Un ricco programma di approfondimenti e confronto ha valorizzato l’identità di ciascun ospite

Organizzare la festa del papà insieme ai nostri ospiti è sempre un momento dal grande valore emotivo e simbolico: non si tratta solo di festeggiare una ricorrenza ma di celebrare la gioia di essere genitori, la soddisfazione di aver potuto guidare i propri figli nella loro affermazione nel mondo, il dono di potersi nutrire dei loro successi e di alleviare i loro dolori. Significa gioire del tempo che passa e brindare alla possibilità di essere ancora attori del proprio e, poi, ridare vigore ed energia alle proprie abilità ed emozioni, rinforzare le relazioni ed i legami anche tra gli ospiti della Rsa contrastando eventuali segni scoraggianti dell’età o sensazioni di isolamento.
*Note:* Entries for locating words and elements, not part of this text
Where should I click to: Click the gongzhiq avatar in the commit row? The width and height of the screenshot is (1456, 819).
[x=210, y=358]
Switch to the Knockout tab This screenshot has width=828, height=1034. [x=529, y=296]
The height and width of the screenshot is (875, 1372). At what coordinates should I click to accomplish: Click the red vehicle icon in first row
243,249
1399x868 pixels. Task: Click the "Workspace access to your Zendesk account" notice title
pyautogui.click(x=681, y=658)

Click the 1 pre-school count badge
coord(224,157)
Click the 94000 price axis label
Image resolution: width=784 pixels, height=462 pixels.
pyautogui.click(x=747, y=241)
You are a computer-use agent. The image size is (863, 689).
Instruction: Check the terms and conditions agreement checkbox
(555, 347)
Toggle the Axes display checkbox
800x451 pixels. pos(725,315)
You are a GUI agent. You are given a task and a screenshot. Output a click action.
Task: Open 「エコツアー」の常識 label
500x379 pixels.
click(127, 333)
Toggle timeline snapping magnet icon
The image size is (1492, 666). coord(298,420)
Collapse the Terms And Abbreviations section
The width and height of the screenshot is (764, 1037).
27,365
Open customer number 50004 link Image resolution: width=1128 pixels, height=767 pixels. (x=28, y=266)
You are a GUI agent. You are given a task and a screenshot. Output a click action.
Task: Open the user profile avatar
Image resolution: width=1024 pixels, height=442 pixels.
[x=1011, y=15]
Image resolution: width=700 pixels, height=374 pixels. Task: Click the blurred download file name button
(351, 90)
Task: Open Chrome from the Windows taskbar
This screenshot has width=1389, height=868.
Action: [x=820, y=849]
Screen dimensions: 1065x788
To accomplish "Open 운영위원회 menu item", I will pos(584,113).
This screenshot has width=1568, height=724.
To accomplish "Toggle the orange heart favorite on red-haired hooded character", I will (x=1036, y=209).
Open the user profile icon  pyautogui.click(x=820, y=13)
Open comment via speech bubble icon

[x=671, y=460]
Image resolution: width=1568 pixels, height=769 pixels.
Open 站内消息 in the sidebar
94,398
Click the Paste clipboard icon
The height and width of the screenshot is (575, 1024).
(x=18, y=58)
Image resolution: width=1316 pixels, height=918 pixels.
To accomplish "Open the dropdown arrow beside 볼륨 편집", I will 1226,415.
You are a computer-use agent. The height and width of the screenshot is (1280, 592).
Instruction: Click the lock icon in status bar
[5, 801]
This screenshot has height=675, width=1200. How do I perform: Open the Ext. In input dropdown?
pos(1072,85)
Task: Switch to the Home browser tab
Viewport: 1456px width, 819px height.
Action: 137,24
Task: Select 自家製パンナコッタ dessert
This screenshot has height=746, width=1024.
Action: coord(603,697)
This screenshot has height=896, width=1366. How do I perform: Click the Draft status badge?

L’evento che si è svolto nella mattinata del 19 marzo nella Struttura di Spezzano Albanese (Cs) è stato, infatti, progettato con finalità terapeutiche e ricreative mirate al benessere degli ospiti. L’équipe multidisciplinare si è adoperata per offrire agli anziani un programma ricco di momenti di approfondimento e confronto a partire dalle motivazioni che fanno coincidere la festa del papà con la festa di San Giuseppe. Quest’ultimo padre putativo di Gesù, incarna l’ideale di paternità, umiltà e lavoro, ed è celebrato dalla Chiesa fin dal Medioevo quale protettore dei padri di famiglia e patrono della Chiesa universale.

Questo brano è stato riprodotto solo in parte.